The Dalmatian was famous for its impressive stamina and the close relationship it would form with the horses, commonly being kept in the stables during the night. This led to the employment of the dogs by the British firehouses, which were initially valued for their calming effect on their working horses, but were later also used to accompany the fire-fighters, eventually earning the nickname Firehouse Dog, which is still commonly associated with the Dalmatian breed today. The breed soon became popular outside England, with a steadily growing population in the United States, where the Dalmatian Club Of America was formed in 1905, as well as being common in many European countries in the late 19th century and spreading all over the world over the 1900's. Based on its name and a clearly fabricated history, the Dalmatiner was internationally recognized by the FCI as a Yugoslavian breed, which it remained until the country's disolvement. Although the Croatian enthusiasts presently claim that this is their indigenous dog, it is worth mentioning that the Dalmatian was actually imported into Yugoslavia in the 20th century, where the local population never accepted its name before the 2nd World War, when the breed's popularity began to grow, with the introduction of Yugoslavian Dog Shows and the formation of Kennel Clubs. In fact, up until the 1990's, a great number of Yugoslavians weren't at all convinced that this breed had anything to do with Dalmatia, but with the civil war and the demise of the country, also came ethnic interests and today the Dalmatinac is celebrated in Croatia as a national treasure.
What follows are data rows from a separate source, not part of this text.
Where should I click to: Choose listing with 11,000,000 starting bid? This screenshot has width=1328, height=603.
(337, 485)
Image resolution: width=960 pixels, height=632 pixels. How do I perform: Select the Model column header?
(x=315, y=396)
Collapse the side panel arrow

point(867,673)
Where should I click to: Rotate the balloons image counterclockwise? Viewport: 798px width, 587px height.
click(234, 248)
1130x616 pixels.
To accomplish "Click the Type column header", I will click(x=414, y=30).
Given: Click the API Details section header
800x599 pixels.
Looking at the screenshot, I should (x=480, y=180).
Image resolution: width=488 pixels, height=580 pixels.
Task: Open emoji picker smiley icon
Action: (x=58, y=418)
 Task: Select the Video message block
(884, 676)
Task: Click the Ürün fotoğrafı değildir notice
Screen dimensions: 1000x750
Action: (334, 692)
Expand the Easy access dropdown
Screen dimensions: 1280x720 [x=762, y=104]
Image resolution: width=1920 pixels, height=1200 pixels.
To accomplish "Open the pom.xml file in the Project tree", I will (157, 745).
Greatly popularized by the famous Disney animated film, the Dalmatian can be found in almost every country around the globe. This popularity also led to overbreeding, resulting in numerous health and behavioral problems. Although the Dalmatian is generally an even-tempered, playful and obedient pet, many neurotic and vicious representatives can be encountered, earning the breed a reputation as an unstable fear-biter in some countries. Among the health issues associated with the breed, the most severe are deafness, blindness, skin allergies, urinary tract infections and kidney disease, some of which are believed to also be responsible for temperament problems in Dalmatians. However, when bred properly and raised, trained and socialized responsibly, the Dalmatian makes a wonderful family companion, service dog and property guardian. Sometimes unfairly described as stupid, the Dalmatian is actually quite smart and trainable, but this can be a very stubborn and overly energetic breed, needing firm handling and a lot of excercise. The breed moves very well and has a recognizable gait. Capable of great speeds, famously tireless and highly driven, this handsome spotted breed is occasionaly seen as an Agility contestant, as well as competing in other sports where its athleticism can be appreciated. The body is compact, muscular, straight-backed and lean, with a deep chest, strong neck and long sturdy legs. The head is somewhat similar to that of a Pointer, but with gentler facial features and a softer stop.

The coat is short, flat and smooth, always white in colour, with the trademark small spots all over the body. The puppies are born white, with the spotting appearing later on. Even though the Dalmatian's most common and recognizable colouring is white with black spots, differently coloured markings exist too, such as dogs with brown, liver, yellow, blue, brindle and grey spots, as well as some uniform white dogs seen on occasion, but only representatives with the black or liver spots are accepted for Show, with all others disqualified. The average height is around 22 inches.